* WORK ITEM: Wherever an image appears in the entries, drop it and reproduce everything else exactly.

* DATA EXTRACT:
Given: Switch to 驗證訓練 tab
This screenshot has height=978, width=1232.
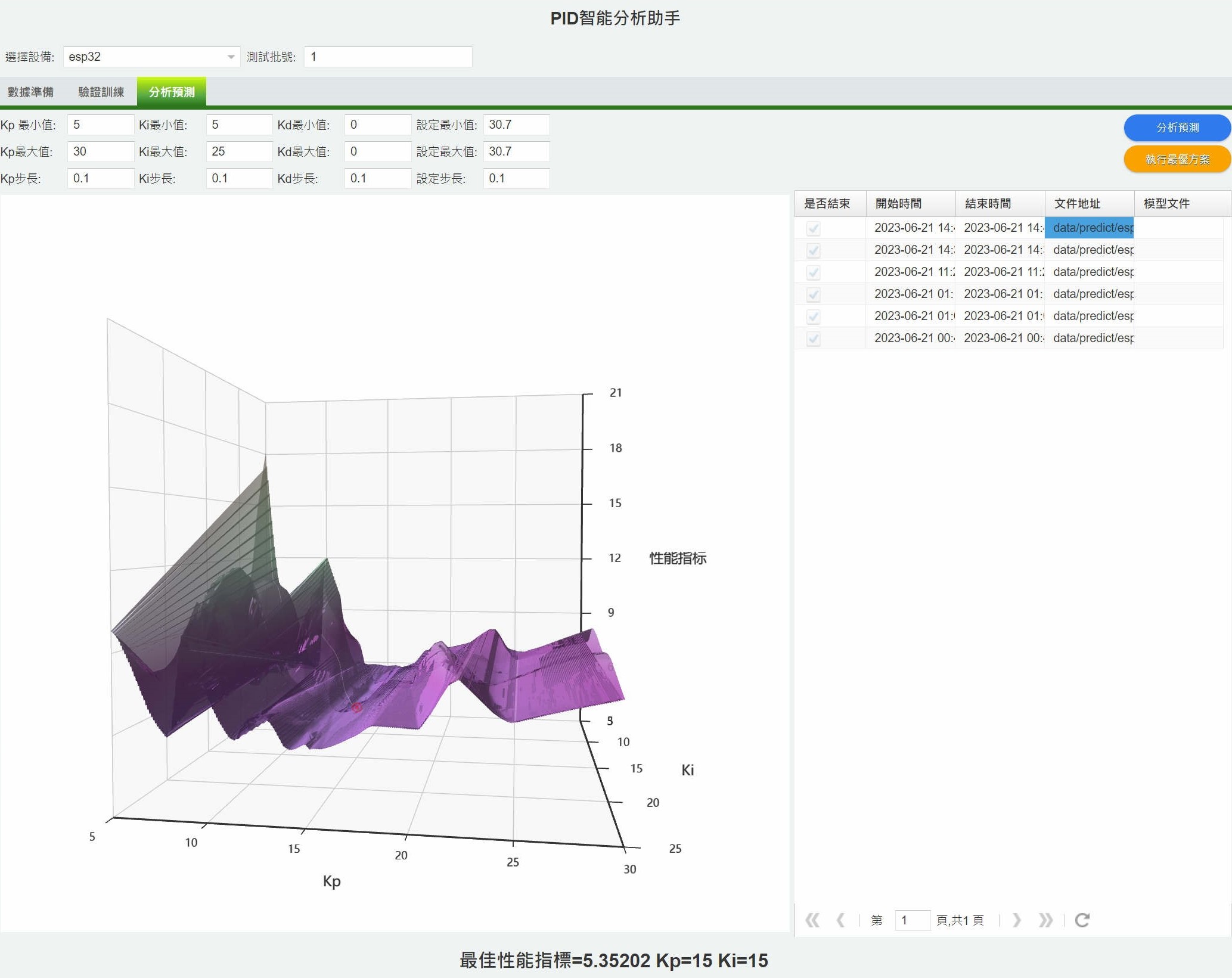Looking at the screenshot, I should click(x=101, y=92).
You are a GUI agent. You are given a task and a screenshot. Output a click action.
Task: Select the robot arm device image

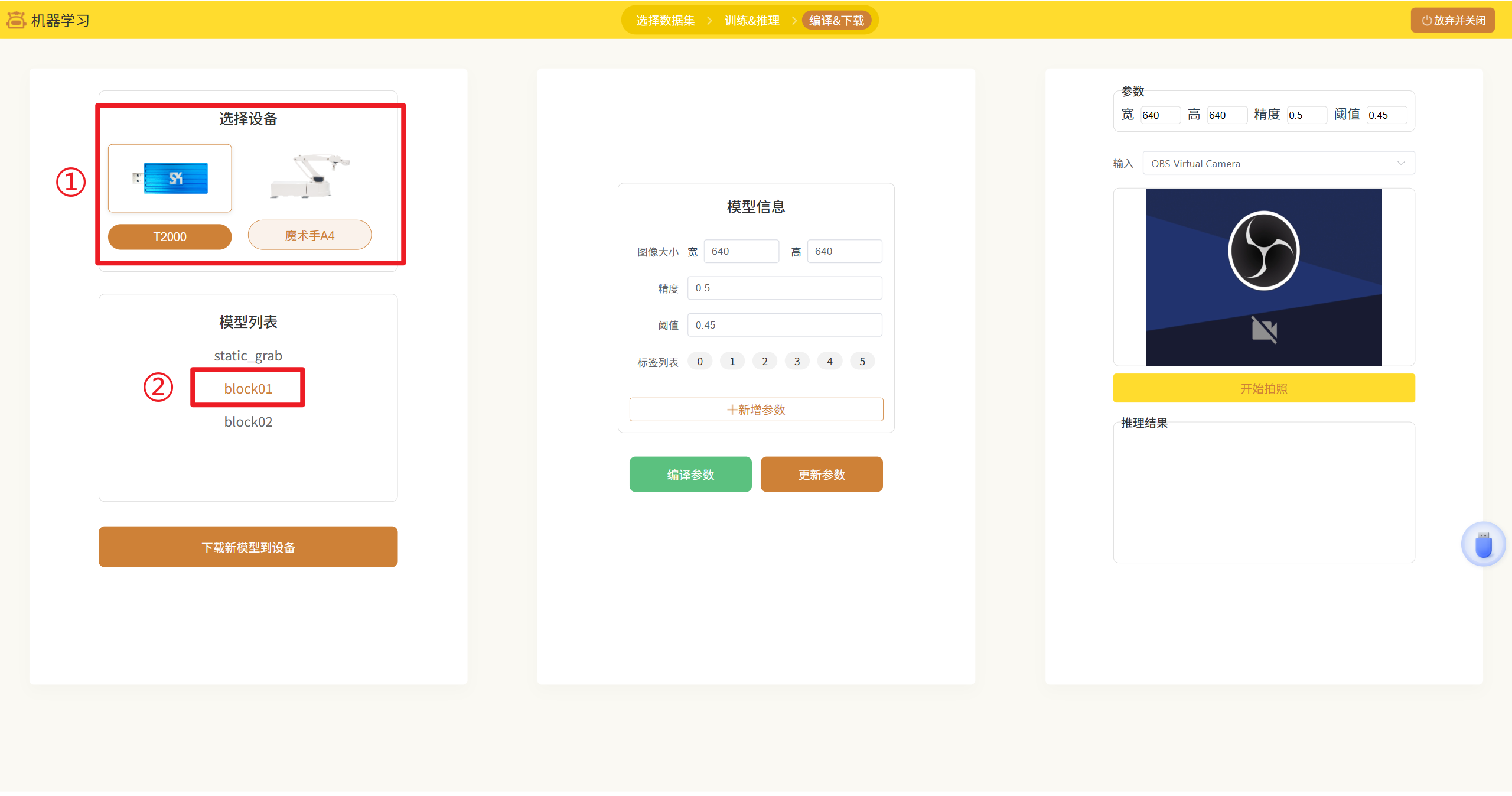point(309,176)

* ANSWER:
Given: Switch to 驗證訓練 tab
This screenshot has height=978, width=1232.
Looking at the screenshot, I should click(x=101, y=92).
You are a GUI agent. You are given a task and a screenshot. Output a click action.
Task: Select the robot arm device image

point(309,176)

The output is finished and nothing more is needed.